The idea is to take some real bugs which have been present at some point in Python's asyncio lock and model the problems and the fixes iteratively.
step1.tla models this old version of Python's asyncio lock. The expectation was to get one of the issues mentioned in https://bugs.python.org/issue27585 but instead we get the following error trace:
1: Init
/\ waiters = <<>>
/\ lockState = unlocked
/\ taskStates = (Task1 :> running @@ Task2 :> running @@ Task3 :> running)
2: Cancel
/\ waiters = <<>>
/\ lockState = unlocked
/\ taskStates = (Task1 :> running @@ Task2 :> canceled @@ Task3 :> running)
3: Acquire
/\ waiters = <<>>
/\ lockState = locked
/\ taskStates = (Task1 :> acquired @@ Task2 :> canceled @@ Task3 :> running)
4: Cancel
/\ waiters = <<>>
/\ lockState = locked
/\ taskStates = (Task1 :> canceled @@ Task2 :> canceled @@ Task3 :> running)
5: Acquire
/\ waiters = <<Task3>>
/\ lockState = locked
/\ taskStates = (Task1 :> canceled @@ Task2 :> canceled @@ Task3 :> waiting)
6: Stuttering
What this shows is that we can get a deadlock by cancelling the task which holds the lock. This is something to be aware of, but from the asyncio library's perspective, there is nothing which can be done. Libraries using structured concurrency approaches like trio seem like a natural fit to handle cases like this (python-trio/trio#182).
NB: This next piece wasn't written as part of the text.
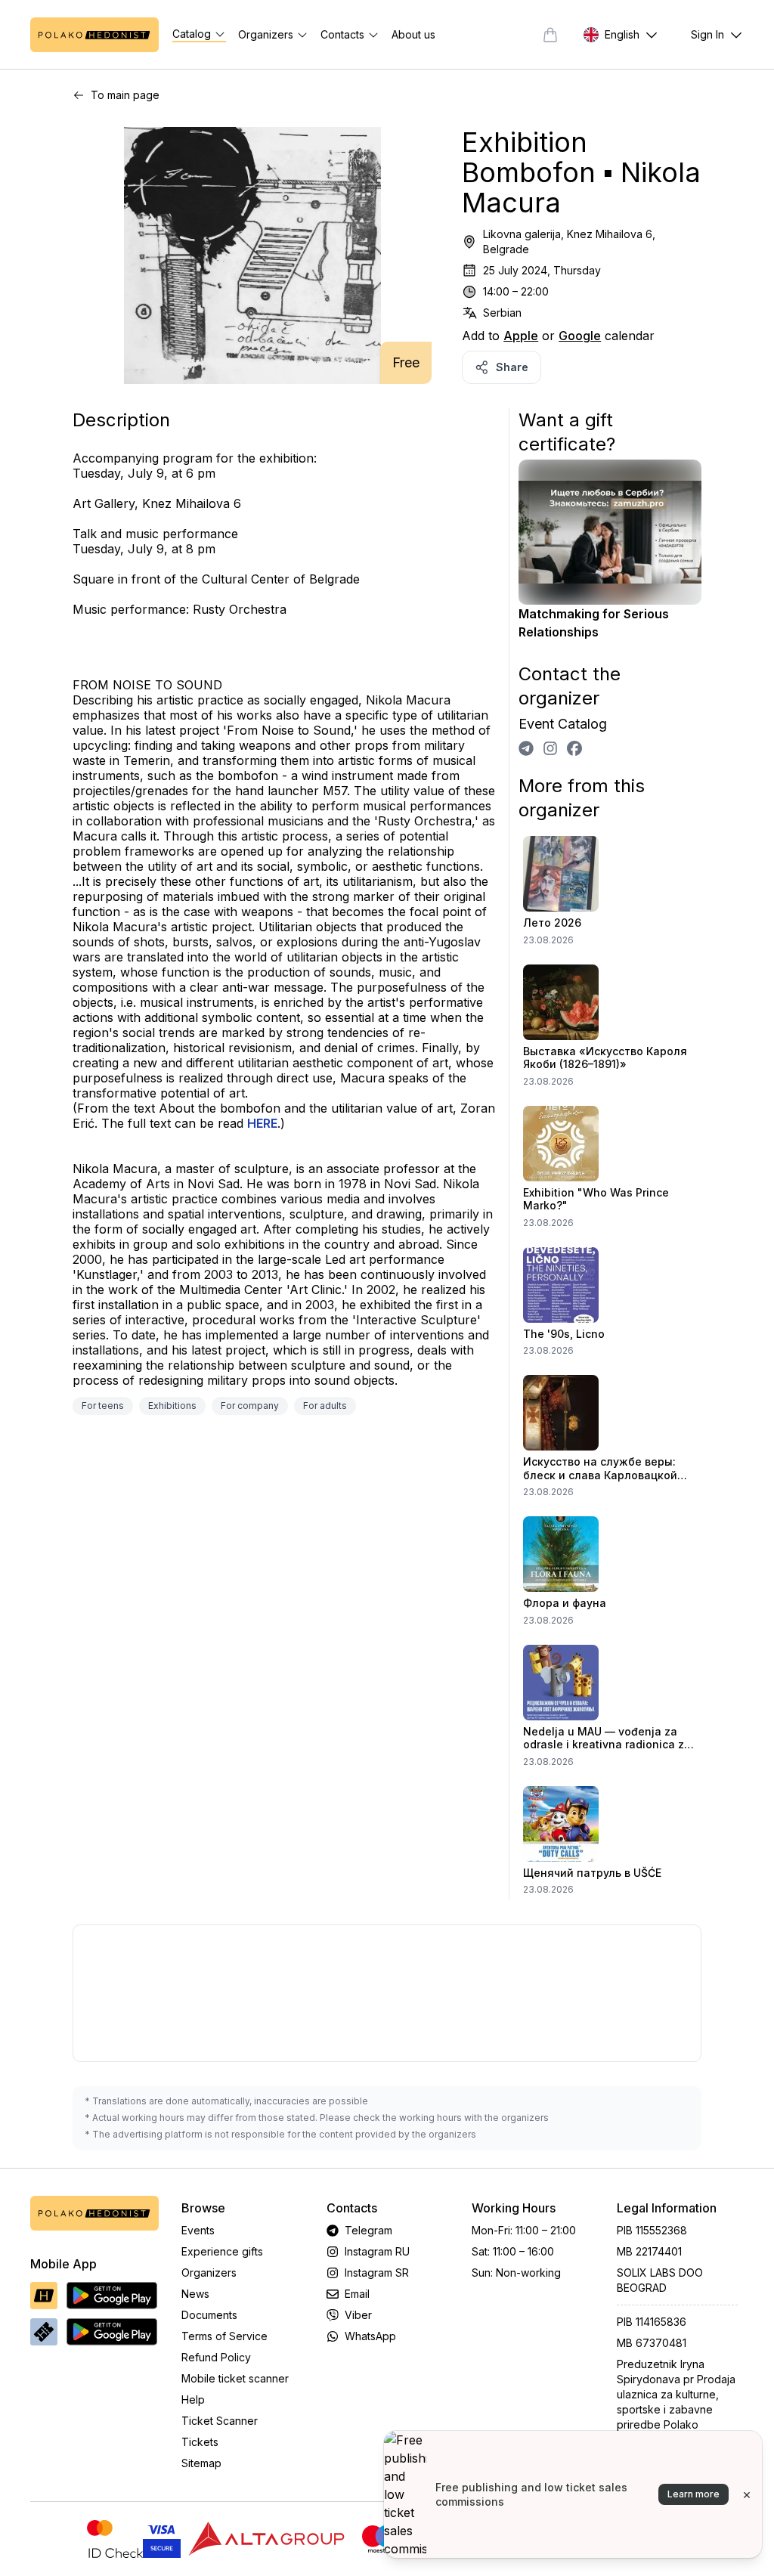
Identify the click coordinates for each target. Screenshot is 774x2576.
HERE (262, 1123)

The bug we where originally interested in happens when a waiting task is
canceled. To get to this issue, in step2.tla we restrict the
Cancel
action to only cancel tasks which are in the waiting
state:
Cancel(task) ==
+ \* Only cancel waiting tasks.
+ /\ taskStates[task] = waiting
/\ taskStates' = [taskStates EXCEPT ![task] = canceled]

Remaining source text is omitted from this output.